Though their ancestors were bred for work in harsh conditions, today's Pomeranians are mostly considered to be 'toy dogs', perhaps thanks to some very famous enthusiasts of the breed.

History

Ancestors of the modern breed were Arctic working dogs who were larger in size than their eventual descendants. Close relatives likely include the German Spitz, the Norwegian Elkhound, the Schipperke, the American Eskimo Dog and the Samoyed. The name 'Pomeranian' apparently comes from Pomerania, a Baltic Sea region.[1]

The breed would make a splash in what is now the United Kingdom. Queen Charlotte, wife of King George III, owned two Pomeranians. At the time, Pomeranians were still generally larger in size. King George IV, son of George III and Charlotte, was also a Pomeranian owner. However, it was their granddaughter, Queen Victoria, who arguably made the breed what it is today.

One of Victoria's dogs reportedly weighed only 12 pounds. In contrast, Charlotte's reportedly weighed 30 to 50 pounds. As a result, more compact Pomeranians became more in-style. Victoria even specifically bred Pomeranians to be smaller. The reddish-coloring of her dog's coat also became very in-demand. Other apparent enthusiasts of the breed include Empress Josephine de Beauharnais (wife of Napoleon I), Marie Antoinette, Wolfgang Amadeus Mozart and Emile Zola. Owners of earlier versions of the breed reportedly include Martin Luther, Isaac Newton and Michelangelo. As the story goes, Michelangelo's dog was present while he painted the ceiling of the Sistine Chapel.

The breed has been among the American Kennel Club's top 20 most registered dogs numerous times. In 1998, the Pomeranian was ranked 10th.

A Pomeranian first won the Toy Group of the Westminster Kennel Club Dog Show in 1926. In 1988, the breed would win Best in Show.

Appearance and behavior

Modern Pomeranians usually weigh less than 10 pounds. Their height is generally 12 inches or less. Poms can be found in an extensive variety of colors and fur patterns. The most popular colors of recent times have been orange, black and white or cream. Their coats are thick and multi-layered, likely because of their Arctic heritage. Pomeranian faces have been described as 'fox-like' and their eyes as 'almond-shaped'.[2]
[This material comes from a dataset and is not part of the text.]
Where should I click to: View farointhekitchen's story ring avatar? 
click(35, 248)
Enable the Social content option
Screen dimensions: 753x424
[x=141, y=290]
Pomeranians are known to be stubborn and intelligent. While they can often be friendly and outgoing, they can also be territorial, sometimes leading to aggressive tendencies and excessive barking. The breed is usually not recommended for families with small children, but can be good for active senior citizens. In addition, Poms are often well-suited for apartment living.

Health and caretaking

Poms often live for 15 years or more. They can be prone to problems with their trachea and their knees. Merle-patterned Pomeranians are particularly likely to encounter hearing and vision problems. Some Pomeranians can develop what's commonly known as 'Black Skin Disease', a combination of alopecia and hyperpigmentation. Other issues that can be common include allergies, epilepsy and tooth loss.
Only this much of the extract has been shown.